İnsanın kendini bilmesi güzel şey. Ama kendini bilip, daha sonra yine üzüleceğini bilip, daha sonra hata olarak nitelendireceği şeyleri yapması çok garip.
Başkasından bir atak gelmez de, yine hata yapmak zorunda kalmam diye umuyorum, basit bir kelime bu hataya engel olabilecekken. Belirsizlikten belki de, bu sefer farklı olabilir mi merakından. Ama hiçbir zaman olmadı. Biliyorum aslında, bana göre işler değil bunlar; uzaktan bakıp ahkam kesmek, boş konuşmak benim işim. Ne zman ciddiyete dayanabilmişim ki...
Yeniden göz gezdirelim, önemli olan ne, nasıl mutlu olunabilir? Karşılıklı sevgi ve saygı mı? İkisi de yok, demek ki; reddetmeyi öğrenmeliyim. Ya da kriterlerimi daraltmalıyım, Çünkü genel özellikleri istatistiğe vuracak olursak 25-30 yaş aralığı çıkıyor ki, olmaz sanki bu.
Birinden çözüm yolu dilenmeliyim, reelde görüştüğüm kişilerle de bu konuyu konuşamayacağıma göre, belirli kişiler kalıyor.

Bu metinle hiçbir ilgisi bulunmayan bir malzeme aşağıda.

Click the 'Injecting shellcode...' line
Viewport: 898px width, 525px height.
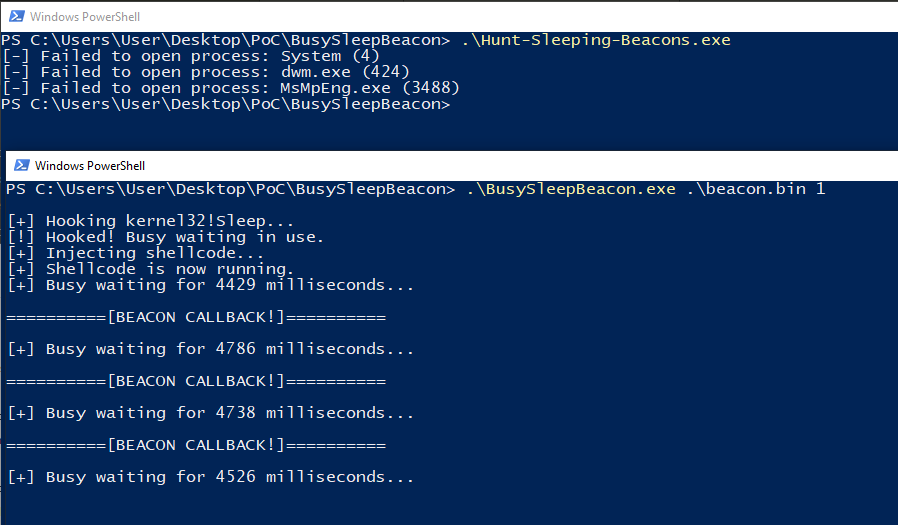tap(136, 253)
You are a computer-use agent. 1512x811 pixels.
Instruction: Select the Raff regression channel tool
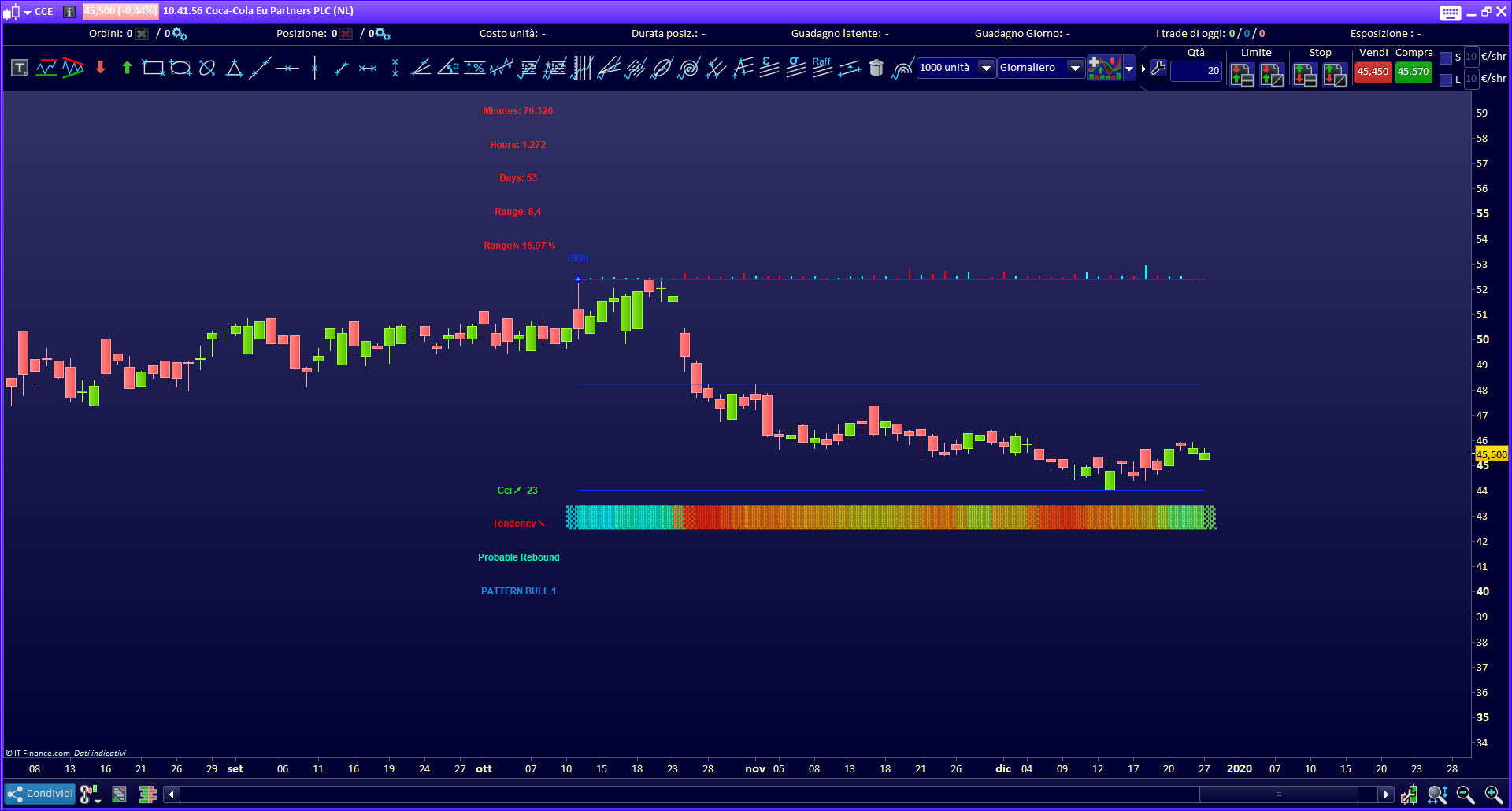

Sıkıştığım anda aklıma gelen ilk insanlar yani yine. Belki de sorunlarımı -aslında sorun da değil ya, düşünce- kendim çözmeyi öğrenmeliyim.
En iyisi her zamanki gibi sallayıp günlük işlere yoğunlaşmak.Sınava çalışıyormuş gibi görünüp dedikodu yapalım bari, yaş bunu gerektiriyor çünkü. Of, ne sıkıcı hayat! :)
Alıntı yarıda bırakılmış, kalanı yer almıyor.